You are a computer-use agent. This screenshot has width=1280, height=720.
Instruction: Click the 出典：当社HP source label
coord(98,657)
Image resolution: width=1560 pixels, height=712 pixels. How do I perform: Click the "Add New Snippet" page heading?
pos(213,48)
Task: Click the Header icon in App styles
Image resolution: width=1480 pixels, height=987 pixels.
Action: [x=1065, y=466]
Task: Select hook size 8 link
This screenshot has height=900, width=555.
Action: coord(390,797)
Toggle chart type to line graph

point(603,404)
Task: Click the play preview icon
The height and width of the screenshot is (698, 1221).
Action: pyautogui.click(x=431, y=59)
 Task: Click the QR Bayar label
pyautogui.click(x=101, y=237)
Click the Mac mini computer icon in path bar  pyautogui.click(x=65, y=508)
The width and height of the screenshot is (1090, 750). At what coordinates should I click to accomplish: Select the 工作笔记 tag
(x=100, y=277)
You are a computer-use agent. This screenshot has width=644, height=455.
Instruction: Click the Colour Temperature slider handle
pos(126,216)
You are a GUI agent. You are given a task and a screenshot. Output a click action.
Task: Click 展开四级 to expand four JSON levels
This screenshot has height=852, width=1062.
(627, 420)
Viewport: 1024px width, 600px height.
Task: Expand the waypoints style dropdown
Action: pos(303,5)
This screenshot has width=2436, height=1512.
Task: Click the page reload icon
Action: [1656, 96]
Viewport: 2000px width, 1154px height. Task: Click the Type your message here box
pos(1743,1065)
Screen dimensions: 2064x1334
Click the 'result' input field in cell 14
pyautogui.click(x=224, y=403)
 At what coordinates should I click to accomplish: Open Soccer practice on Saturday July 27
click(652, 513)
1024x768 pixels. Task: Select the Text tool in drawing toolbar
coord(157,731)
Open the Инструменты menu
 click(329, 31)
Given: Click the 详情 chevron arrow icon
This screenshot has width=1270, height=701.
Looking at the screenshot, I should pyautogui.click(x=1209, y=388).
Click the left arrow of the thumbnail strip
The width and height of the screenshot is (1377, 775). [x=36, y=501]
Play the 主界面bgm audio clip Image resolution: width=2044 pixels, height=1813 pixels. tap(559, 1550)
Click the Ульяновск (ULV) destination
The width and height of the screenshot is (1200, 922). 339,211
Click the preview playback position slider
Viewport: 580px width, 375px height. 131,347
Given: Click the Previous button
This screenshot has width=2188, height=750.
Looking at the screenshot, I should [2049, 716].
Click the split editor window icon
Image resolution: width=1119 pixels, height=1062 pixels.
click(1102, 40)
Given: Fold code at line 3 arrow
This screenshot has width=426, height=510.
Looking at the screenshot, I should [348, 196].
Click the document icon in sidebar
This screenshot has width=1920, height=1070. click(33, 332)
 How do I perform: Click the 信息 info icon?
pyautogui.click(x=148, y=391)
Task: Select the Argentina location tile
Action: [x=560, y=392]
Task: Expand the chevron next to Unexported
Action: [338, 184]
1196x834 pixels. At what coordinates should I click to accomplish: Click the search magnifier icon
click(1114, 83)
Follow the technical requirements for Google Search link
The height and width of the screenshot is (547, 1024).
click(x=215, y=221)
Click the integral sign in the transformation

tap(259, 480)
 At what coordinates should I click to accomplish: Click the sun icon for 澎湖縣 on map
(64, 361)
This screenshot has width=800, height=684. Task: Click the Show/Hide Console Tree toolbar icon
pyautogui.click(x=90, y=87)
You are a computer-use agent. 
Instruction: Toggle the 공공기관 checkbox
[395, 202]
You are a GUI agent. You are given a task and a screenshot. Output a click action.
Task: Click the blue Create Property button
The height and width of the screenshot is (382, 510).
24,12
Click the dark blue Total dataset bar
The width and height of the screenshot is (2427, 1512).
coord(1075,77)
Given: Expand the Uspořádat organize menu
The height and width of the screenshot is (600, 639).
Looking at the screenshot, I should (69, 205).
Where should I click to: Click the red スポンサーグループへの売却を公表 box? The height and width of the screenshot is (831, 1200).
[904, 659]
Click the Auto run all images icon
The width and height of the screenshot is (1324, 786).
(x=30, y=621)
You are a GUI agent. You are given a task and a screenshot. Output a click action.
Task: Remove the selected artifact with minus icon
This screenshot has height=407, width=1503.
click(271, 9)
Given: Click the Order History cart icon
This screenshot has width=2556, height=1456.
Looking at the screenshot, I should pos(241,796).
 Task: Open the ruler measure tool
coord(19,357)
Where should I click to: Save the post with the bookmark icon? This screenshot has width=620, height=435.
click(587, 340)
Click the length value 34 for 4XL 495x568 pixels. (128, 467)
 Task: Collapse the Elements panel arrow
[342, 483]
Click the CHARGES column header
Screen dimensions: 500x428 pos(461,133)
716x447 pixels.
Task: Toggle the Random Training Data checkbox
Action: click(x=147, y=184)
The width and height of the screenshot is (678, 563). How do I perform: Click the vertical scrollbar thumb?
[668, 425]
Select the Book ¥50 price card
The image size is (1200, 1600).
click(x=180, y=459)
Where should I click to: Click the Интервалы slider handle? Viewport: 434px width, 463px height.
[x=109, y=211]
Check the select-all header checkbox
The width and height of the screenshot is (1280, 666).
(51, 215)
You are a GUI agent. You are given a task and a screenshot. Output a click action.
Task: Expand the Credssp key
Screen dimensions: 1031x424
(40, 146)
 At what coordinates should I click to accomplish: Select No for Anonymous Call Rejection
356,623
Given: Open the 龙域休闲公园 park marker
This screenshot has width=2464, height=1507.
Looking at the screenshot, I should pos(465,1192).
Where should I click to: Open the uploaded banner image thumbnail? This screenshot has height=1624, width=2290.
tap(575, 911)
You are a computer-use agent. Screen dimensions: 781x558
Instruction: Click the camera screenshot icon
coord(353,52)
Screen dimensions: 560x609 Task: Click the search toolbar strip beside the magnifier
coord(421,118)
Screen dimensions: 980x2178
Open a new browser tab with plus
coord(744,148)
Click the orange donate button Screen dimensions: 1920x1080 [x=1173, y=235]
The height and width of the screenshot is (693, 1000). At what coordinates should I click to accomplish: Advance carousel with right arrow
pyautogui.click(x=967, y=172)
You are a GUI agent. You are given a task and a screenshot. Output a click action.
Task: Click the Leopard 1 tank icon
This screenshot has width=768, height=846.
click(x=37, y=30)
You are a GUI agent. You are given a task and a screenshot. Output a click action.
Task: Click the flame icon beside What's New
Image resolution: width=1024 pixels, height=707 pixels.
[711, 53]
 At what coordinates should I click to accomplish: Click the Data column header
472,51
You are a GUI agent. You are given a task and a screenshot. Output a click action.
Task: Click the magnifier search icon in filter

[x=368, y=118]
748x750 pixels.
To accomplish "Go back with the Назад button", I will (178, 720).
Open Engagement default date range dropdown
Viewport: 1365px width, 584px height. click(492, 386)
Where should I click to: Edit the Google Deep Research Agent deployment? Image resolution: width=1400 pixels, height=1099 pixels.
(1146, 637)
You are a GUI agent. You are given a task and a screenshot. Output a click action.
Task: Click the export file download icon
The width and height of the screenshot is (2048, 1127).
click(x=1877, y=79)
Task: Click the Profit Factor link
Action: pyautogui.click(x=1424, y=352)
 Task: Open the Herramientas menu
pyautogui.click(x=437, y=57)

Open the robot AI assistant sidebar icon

***

WHAT THE EXERCISE ASKS
Copy out in full every line above that contains the word "button".

ANSWER
Given: Click the Previous button
Task: Click the blue Create Property button
Click the orange donate button Screen dimensions: 1920x1080 [x=1173, y=235]
To accomplish "Go back with the Назад button", I will (178, 720).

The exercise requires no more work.